Lines of data:
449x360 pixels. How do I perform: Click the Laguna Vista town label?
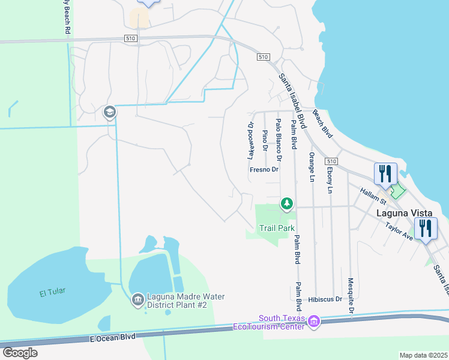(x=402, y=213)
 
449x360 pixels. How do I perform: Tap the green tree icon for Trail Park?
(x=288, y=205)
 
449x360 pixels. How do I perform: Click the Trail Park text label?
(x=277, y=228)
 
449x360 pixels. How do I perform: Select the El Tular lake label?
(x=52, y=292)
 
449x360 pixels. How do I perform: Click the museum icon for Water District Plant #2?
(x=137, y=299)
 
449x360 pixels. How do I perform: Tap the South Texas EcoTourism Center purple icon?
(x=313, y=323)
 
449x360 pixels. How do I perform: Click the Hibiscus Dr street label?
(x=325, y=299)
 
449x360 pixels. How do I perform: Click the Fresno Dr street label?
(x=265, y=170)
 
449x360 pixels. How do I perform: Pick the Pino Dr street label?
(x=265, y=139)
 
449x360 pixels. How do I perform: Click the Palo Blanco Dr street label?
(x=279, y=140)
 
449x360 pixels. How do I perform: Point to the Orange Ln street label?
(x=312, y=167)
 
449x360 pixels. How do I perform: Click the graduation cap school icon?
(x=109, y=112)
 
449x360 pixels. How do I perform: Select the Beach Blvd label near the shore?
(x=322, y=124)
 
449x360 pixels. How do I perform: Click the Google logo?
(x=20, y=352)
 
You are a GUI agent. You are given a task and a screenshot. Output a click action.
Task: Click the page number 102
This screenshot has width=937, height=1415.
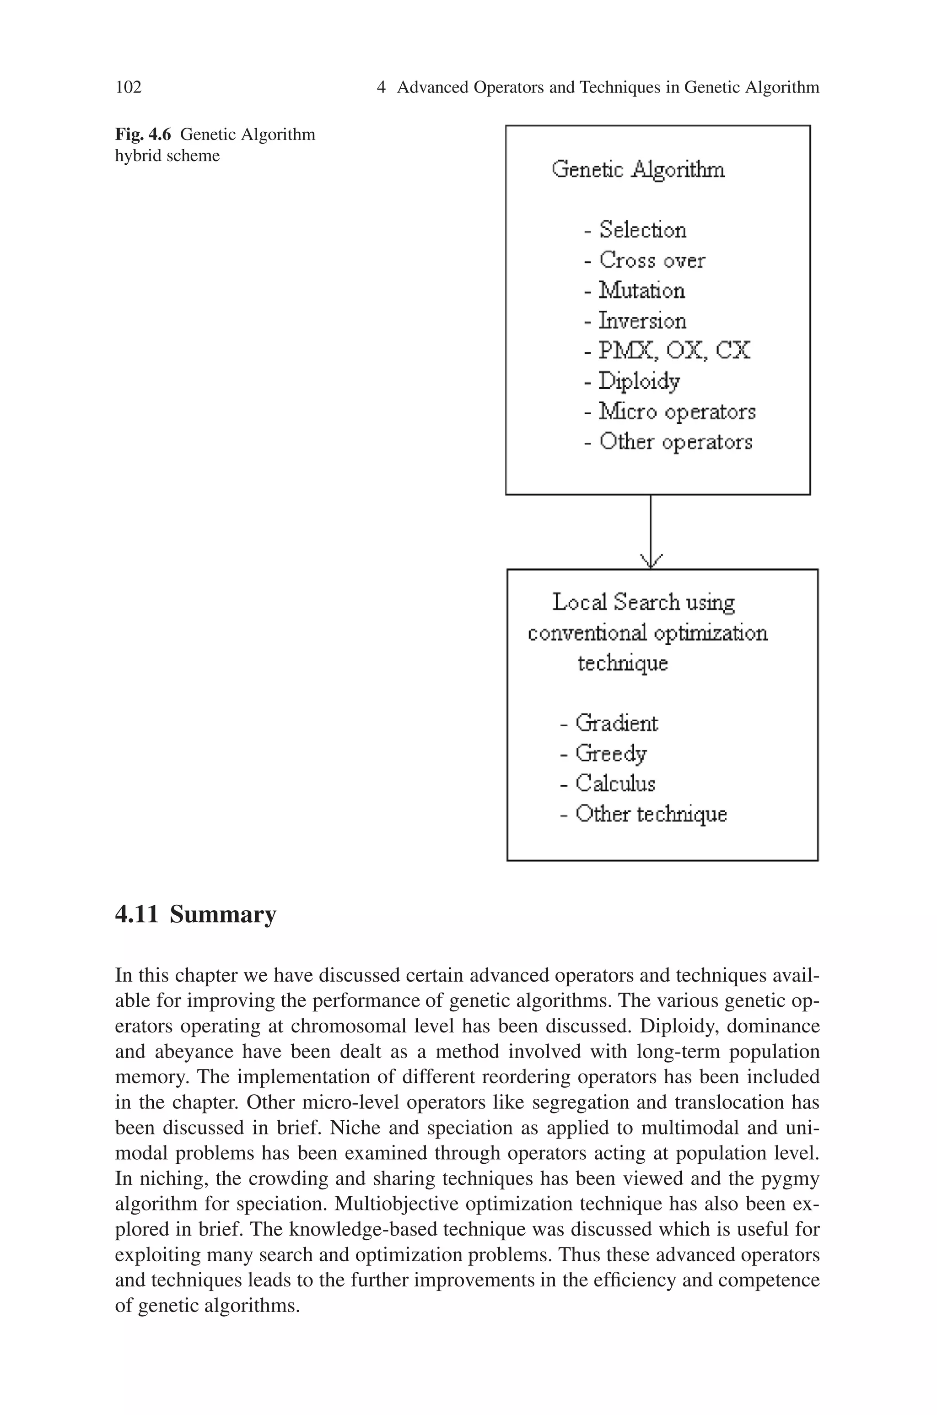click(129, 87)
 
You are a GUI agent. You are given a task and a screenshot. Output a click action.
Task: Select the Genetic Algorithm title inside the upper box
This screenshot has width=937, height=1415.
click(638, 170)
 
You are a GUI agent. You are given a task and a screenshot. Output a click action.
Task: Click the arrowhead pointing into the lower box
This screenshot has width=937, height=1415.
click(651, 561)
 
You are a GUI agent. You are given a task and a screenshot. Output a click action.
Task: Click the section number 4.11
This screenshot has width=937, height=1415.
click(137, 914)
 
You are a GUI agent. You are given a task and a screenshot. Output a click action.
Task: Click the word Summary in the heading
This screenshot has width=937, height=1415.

● TASK DIRECTIONS: Copy all of the material above word for word, but leave out the pictures.

● RESULT FOR THIS EXERCISE:
449x360 pixels. How do I perform: Click the Laguna Vista town label?
(x=402, y=213)
 
449x360 pixels. How do I perform: Tap the green tree icon for Trail Park?
(x=288, y=205)
 
449x360 pixels. How do I perform: Click the Trail Park text label?
(x=277, y=228)
 
449x360 pixels. How do I perform: Select the El Tular lake label?
(x=52, y=292)
 
449x360 pixels. How do I perform: Click the museum icon for Water District Plant #2?
(x=137, y=299)
 
449x360 pixels. How do I perform: Tap the South Texas EcoTourism Center purple icon?
(x=313, y=323)
 
449x360 pixels. How do I perform: Click the Hibiscus Dr street label?
(x=325, y=299)
 
449x360 pixels. How do I perform: Click the Fresno Dr street label?
(x=265, y=170)
 
449x360 pixels. How do I perform: Pick the Pino Dr street label?
(x=265, y=139)
 
449x360 pixels. How do I perform: Click the Palo Blanco Dr street label?
(x=279, y=140)
 
449x360 pixels. How do I perform: Point to the Orange Ln street label?
(x=312, y=167)
 
449x360 pixels. How do I perform: Click the graduation cap school icon?
(x=109, y=112)
 
449x360 pixels. How do I perform: Select the Beach Blvd label near the shore?
(x=322, y=124)
 
449x360 pixels. How do I perform: Click the Google logo?
(x=20, y=352)
 
You are a GUI agent. You are given a task and a screenshot. Output a click action.
Task: Click the page number 102
This screenshot has width=937, height=1415.
click(129, 87)
 
You are a GUI agent. You are given a task and a screenshot. Output a click action.
Task: Select the Genetic Algorithm title inside the upper box
This screenshot has width=937, height=1415.
click(638, 170)
 
You are a GUI agent. You are given a task and a screenshot. Output a click action.
Task: Click the arrowhead pointing into the lower box
This screenshot has width=937, height=1415.
click(651, 561)
 
You are a GUI agent. You are given a task and a screenshot. Output a click action.
Task: Click the section number 4.11
This screenshot has width=937, height=1415.
click(137, 914)
 
You are a GUI agent. You are given a task and a screenshot. Output a click action.
Task: Click the word Summary in the heading
This screenshot has width=937, height=1415.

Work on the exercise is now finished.